Stored entries
• • • • • • •
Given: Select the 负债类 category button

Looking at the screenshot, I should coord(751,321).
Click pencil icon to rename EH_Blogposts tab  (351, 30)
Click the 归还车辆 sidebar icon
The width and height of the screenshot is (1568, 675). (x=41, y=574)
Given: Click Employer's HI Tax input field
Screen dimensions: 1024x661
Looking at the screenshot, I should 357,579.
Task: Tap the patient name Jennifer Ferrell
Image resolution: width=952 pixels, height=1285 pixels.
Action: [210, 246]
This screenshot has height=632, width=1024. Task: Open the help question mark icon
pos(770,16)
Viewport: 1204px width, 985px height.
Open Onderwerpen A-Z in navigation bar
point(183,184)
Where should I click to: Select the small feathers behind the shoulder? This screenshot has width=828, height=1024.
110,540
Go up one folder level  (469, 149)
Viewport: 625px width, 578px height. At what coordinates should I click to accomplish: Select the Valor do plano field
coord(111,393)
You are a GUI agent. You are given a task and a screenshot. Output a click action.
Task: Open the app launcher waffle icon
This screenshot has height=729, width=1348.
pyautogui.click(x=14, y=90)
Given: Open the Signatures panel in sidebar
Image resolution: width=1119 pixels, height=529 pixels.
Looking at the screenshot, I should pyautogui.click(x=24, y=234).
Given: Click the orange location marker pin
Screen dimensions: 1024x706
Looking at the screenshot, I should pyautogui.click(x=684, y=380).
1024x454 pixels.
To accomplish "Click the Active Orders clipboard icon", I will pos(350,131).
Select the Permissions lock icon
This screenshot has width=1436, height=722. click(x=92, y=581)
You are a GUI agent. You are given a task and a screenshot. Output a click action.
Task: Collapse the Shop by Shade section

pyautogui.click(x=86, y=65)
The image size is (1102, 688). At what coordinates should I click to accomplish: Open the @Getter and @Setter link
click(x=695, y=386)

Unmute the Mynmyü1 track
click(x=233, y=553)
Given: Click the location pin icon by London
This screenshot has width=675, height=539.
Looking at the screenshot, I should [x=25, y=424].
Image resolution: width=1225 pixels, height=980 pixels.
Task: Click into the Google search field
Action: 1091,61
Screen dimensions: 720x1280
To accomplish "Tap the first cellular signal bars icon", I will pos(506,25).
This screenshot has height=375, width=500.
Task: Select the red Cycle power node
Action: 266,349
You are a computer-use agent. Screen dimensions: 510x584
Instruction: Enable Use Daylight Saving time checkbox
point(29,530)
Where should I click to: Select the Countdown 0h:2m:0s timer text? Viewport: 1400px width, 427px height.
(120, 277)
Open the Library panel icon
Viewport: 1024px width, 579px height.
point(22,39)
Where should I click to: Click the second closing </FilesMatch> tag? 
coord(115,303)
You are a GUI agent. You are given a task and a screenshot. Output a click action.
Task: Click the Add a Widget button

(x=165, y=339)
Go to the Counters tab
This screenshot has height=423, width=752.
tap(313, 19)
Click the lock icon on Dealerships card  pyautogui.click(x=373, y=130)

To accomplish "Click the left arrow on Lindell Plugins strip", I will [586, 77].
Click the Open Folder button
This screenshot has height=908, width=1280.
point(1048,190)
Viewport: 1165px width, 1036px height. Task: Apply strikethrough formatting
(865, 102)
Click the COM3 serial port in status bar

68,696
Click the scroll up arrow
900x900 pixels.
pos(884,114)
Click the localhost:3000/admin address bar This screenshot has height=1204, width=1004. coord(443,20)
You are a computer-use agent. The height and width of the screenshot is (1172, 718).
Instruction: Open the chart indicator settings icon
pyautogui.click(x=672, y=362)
• • • • • • •
** The problem **
Every record is to be written out verbatim.

** Problem solution **
Given: Select the 负债类 category button

Looking at the screenshot, I should coord(751,321).
Click pencil icon to rename EH_Blogposts tab  (351, 30)
Click the 归还车辆 sidebar icon
The width and height of the screenshot is (1568, 675). (x=41, y=574)
Given: Click Employer's HI Tax input field
Screen dimensions: 1024x661
Looking at the screenshot, I should 357,579.
Task: Tap the patient name Jennifer Ferrell
Image resolution: width=952 pixels, height=1285 pixels.
Action: [210, 246]
This screenshot has height=632, width=1024. Task: Open the help question mark icon
pos(770,16)
Viewport: 1204px width, 985px height.
Open Onderwerpen A-Z in navigation bar
point(183,184)
Where should I click to: Select the small feathers behind the shoulder? This screenshot has width=828, height=1024.
110,540
Go up one folder level  (469, 149)
Viewport: 625px width, 578px height. At what coordinates should I click to accomplish: Select the Valor do plano field
coord(111,393)
You are a GUI agent. You are given a task and a screenshot. Output a click action.
Task: Open the app launcher waffle icon
This screenshot has height=729, width=1348.
pyautogui.click(x=14, y=90)
Given: Open the Signatures panel in sidebar
Image resolution: width=1119 pixels, height=529 pixels.
Looking at the screenshot, I should pyautogui.click(x=24, y=234).
Given: Click the orange location marker pin
Screen dimensions: 1024x706
Looking at the screenshot, I should pyautogui.click(x=684, y=380).
1024x454 pixels.
To accomplish "Click the Active Orders clipboard icon", I will pos(350,131).
Select the Permissions lock icon
This screenshot has width=1436, height=722. click(x=92, y=581)
You are a GUI agent. You are given a task and a screenshot. Output a click action.
Task: Collapse the Shop by Shade section

pyautogui.click(x=86, y=65)
The image size is (1102, 688). At what coordinates should I click to accomplish: Open the @Getter and @Setter link
click(x=695, y=386)

Unmute the Mynmyü1 track
click(x=233, y=553)
Given: Click the location pin icon by London
This screenshot has width=675, height=539.
Looking at the screenshot, I should [x=25, y=424].
Image resolution: width=1225 pixels, height=980 pixels.
Task: Click into the Google search field
Action: 1091,61
Screen dimensions: 720x1280
To accomplish "Tap the first cellular signal bars icon", I will pos(506,25).
This screenshot has height=375, width=500.
Task: Select the red Cycle power node
Action: 266,349
You are a computer-use agent. Screen dimensions: 510x584
Instruction: Enable Use Daylight Saving time checkbox
point(29,530)
Where should I click to: Select the Countdown 0h:2m:0s timer text? Viewport: 1400px width, 427px height.
(120, 277)
Open the Library panel icon
Viewport: 1024px width, 579px height.
point(22,39)
Where should I click to: Click the second closing </FilesMatch> tag? 
coord(115,303)
You are a GUI agent. You are given a task and a screenshot. Output a click action.
Task: Click the Add a Widget button

(x=165, y=339)
Go to the Counters tab
This screenshot has height=423, width=752.
tap(313, 19)
Click the lock icon on Dealerships card  pyautogui.click(x=373, y=130)

To accomplish "Click the left arrow on Lindell Plugins strip", I will [586, 77].
Click the Open Folder button
This screenshot has height=908, width=1280.
point(1048,190)
Viewport: 1165px width, 1036px height. Task: Apply strikethrough formatting
(865, 102)
Click the COM3 serial port in status bar

68,696
Click the scroll up arrow
900x900 pixels.
pos(884,114)
Click the localhost:3000/admin address bar This screenshot has height=1204, width=1004. coord(443,20)
You are a computer-use agent. The height and width of the screenshot is (1172, 718).
Instruction: Open the chart indicator settings icon
pyautogui.click(x=672, y=362)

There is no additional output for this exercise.